Estávamos a passar perto de Santarém e vi passar a saída para a A13, auto-estrada que nos levaria directamente à A2 e que, num ápice, nos deixaria na A22, a famosa Via do Infante (parece que baixaram o valor das portagens da A22), e num instante estaríamos em Olhão, ainda a tempo de comer um peixinho grelhado, e eu disse-lhe Olha, deixaste passar a saída da A13. Ela deu uma pancada no volante, chateada, e disse Estava distraída! Saímos lá à frente e voltamos atrás. Eu abanei a cabeça e disse Não, esquece, vamos por Lisboa, vamos fazer a ponte 25 de Abril. Afinal, estamos nos cinquenta anos da revolução. Ela sorriu, acenou a cabeça e disse Ok.

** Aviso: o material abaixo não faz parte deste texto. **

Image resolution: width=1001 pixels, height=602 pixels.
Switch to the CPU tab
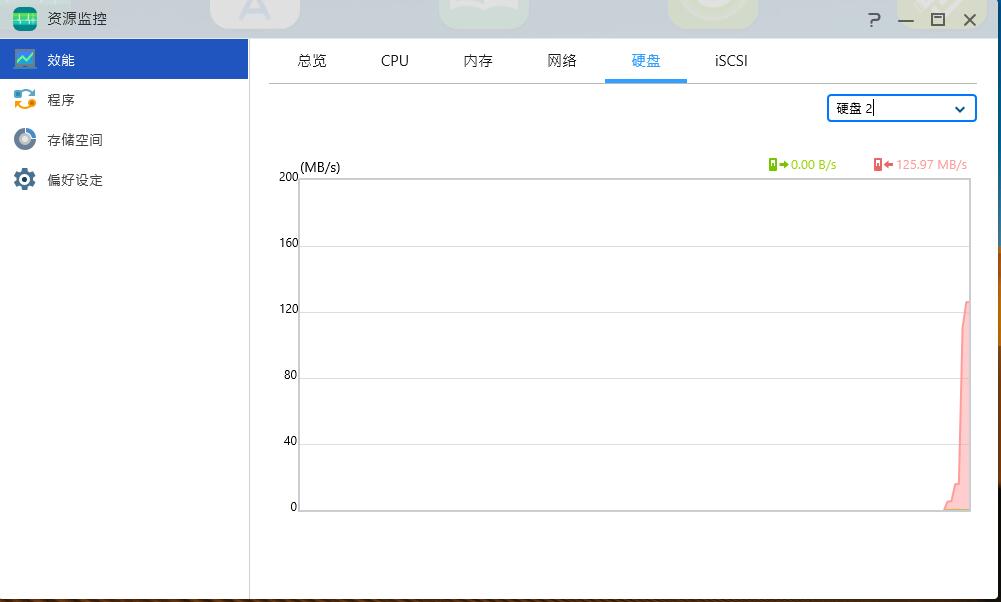click(x=393, y=61)
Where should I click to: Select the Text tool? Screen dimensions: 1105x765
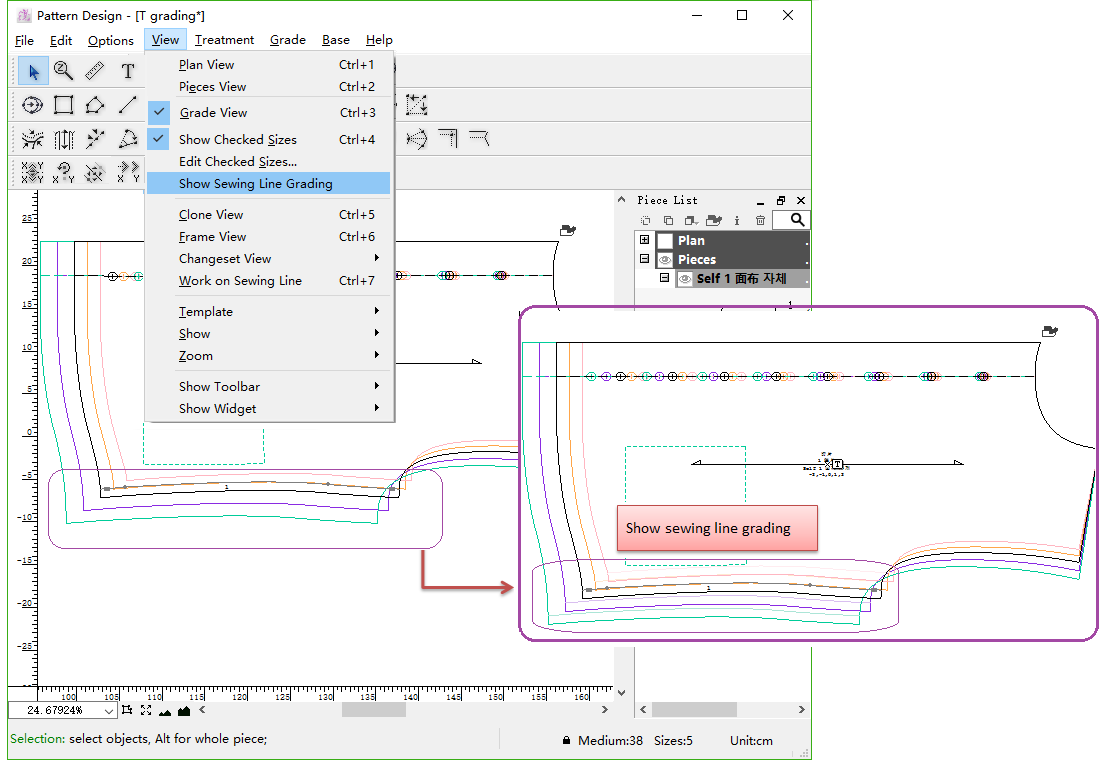(x=127, y=71)
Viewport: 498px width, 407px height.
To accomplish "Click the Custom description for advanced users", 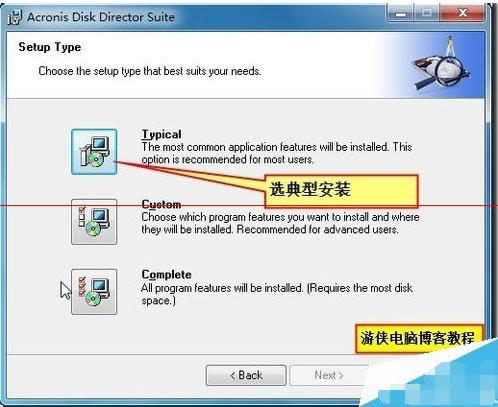I will tap(280, 223).
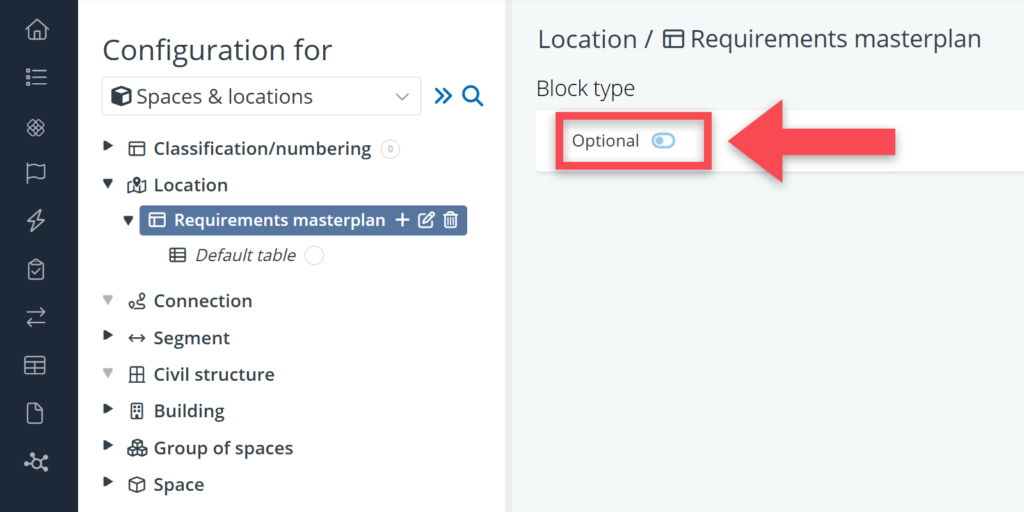
Task: Collapse the Location tree node
Action: pyautogui.click(x=108, y=184)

Seguimos por ali fora. Eu ia dormitando. Não estou habituado a ir ao lado, no lugar do pendura, sem fazer nada. Dava-me a sonolência e os olhos fechavam-se. Depois um ou outro solavanco na estrada e regressava à vida. E ia assim, entre cá e lá, de vez em quando eu dizia-lhe qualquer coisa, para que não adormecesse, mas ela ia atenta à estrada, mais atenta que eu, com o rádio de fundo (estranho, o rádio estava na TSF, mas ouvia-se mais música que notícias), preocupada com a condução e com os condutores malucos que faziam slalon entre as outras viaturas na auto-estrada, quando fui abalroado por uma saraivada de tiros, ela começou aos gritos, o carros fazia ss, estávamos na Ponte 25 de Abril, Santos lá em baixo, ao fundo, dois carros a acelerar entre todos os outros, a dispararem tiros um ao outro, carros a pararem, a baterem uns nos outros, a capotar, gente a sair dos carros e fugir a correr pela ponte, uma mulher a ser atingida nas costas enquanto fugia, ela aos gritos, ao meu lado, lágrimas nos olhos e, de repente, uma salto no vazio, o chão fugiu-nos, o carro galgou as laterais e voou, literalmente voou da ponte para fora, e agora estamos a cair, estamos a cair da Ponte 25 de Abril em direcção ao Tejo, lá em baixo, mas é extraordinário como tenho tempo de pensar nisto tudo, e de poder contar o que está a acontecer enquanto estamos em queda, uma queda lenta, parece que estamos em câmara-lenta, o Tejo está lá em baixo e não se aproxima de nós, como se a queda fosse eterna. É extraordinário, isto.
É estranho, como eu comecei por dizer logo no início, como ainda estamos a cair. Ela continua a gritar, está assustada, claro, acho que ainda não se apercebeu da particularidade da nossa queda, ainda estamos a cair, continuamos longe do rio, já contei a estória, e acho que ainda tenho tempo para pensar numa maneira de me salvar, a mim e a ela. Sim, sinto que hoje não será a minha morte. Estou seguro disso. Até já tenho uma ideia para quando chegarmos ao fim da queda, que afinal é uma queda como são todas as quedas, sem fim, sem fundo, sempre a cair, a minha vida é uma emoção constante, sempre em queda, sempre entre a vida e a morte, afinal, a nossa condição de humanos, mas esta queda é mesmo extraordinária, algo que só a mim poderia acontecer, e se eu amanhã não voltar cá para contar outra estória, uma destas estórias da noite, é porque afinal estou enganado e as coisas correram mal para nós, mas estou convencido que ainda não é desta que se vão livrar de mim. Sou carne dura. E vou continuar por cá ainda durante muito tempo. Esta queda, ora esta queda é uma brincadeira de crianças.